Alguns dos temores dos opositores da medida estão contemplados no próprio texto aprovado para o Fundeb. Há receio quanto à qualidade do ensino nas instituições privadas? Pois o texto obriga que esses estudantes prestem os exames do sistema nacional de avaliação da educação básica e demonstrem resultados satisfatórios nessas avaliações. Há o temor de que o colégio privado cobre muito mais do que o estatal? Isso também está respondido: o gasto por aluno pago pelo Fundeb na rede privada não poderá ser superior ao gasto por aluno da rede pública na mesma modalidade.

Se os oponentes da política acreditam que ela leva a má alocação de recursos (ou seja, que o mesmo montante aplicada na rede estatal geraria mais resultados educacionais), deveriam apresentar evidências nessa direção.
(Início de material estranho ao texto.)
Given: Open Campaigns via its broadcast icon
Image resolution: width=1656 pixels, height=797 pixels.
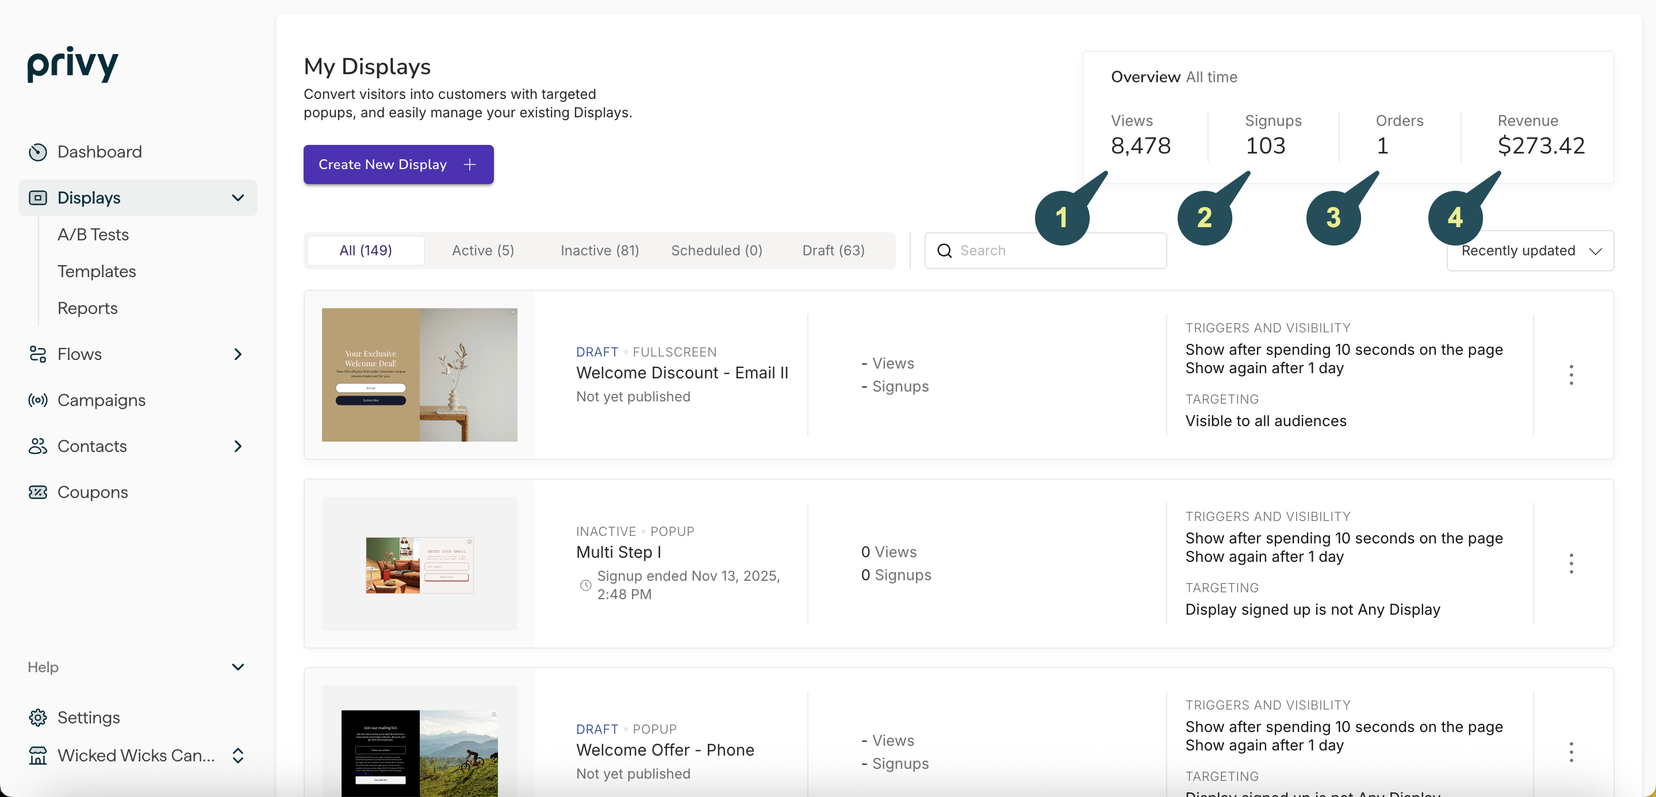Looking at the screenshot, I should click(37, 400).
Ao contrário, a experiência de outros países tem sido justamente que as charter schools – incipientes no Brasil, e que poderiam se beneficiar do Fundeb – conseguem melhores resultados do que a rede estatal. É o caso da rede Success Academy, de Nova York, que tem levado alunos de baixa renda e de minorias a notas espetaculares, melhores inclusive do que as de muitas escolas com alunos de renda mais alta. Escolas que buscam excelência, recebem recursos públicos e têm gestão privada.

Há polêmicas acaloradas sobre por que algumas escolas charter conseguem resultados tão bons. E é excelente que eles ocorram. Com mais variedade de abordagens – e lembrando que poderá ser alocado no máximo para 10% das matrículas públicas -, temos mais capacidade de experimentar e descobrir o que funciona melhor em que casos, como e quando. Algo similar já ocorre na Saúde: o SUS paga atendimento nas Santas Casas. Está nas mãos do gestor público decidir se o ensino em sua região se beneficiaria de vagas em instituições privadas.

O novo Fundeb é um avanço com relação ao anterior: mais recursos para a educação infantil, seleção de diretores com critérios mais técnicos e outras mudanças darão ao Brasil ferramentas para, quem sabe, avançar nesse campo tão negligenciado. A possibilidade de financiar escolas privadas que sirvam ao ensino de jovens originalmente da rede pública não deveria ser descartada de antemão. Merece ser julgada por seus resultados. Público ou privado, o foco tem que ser no aluno.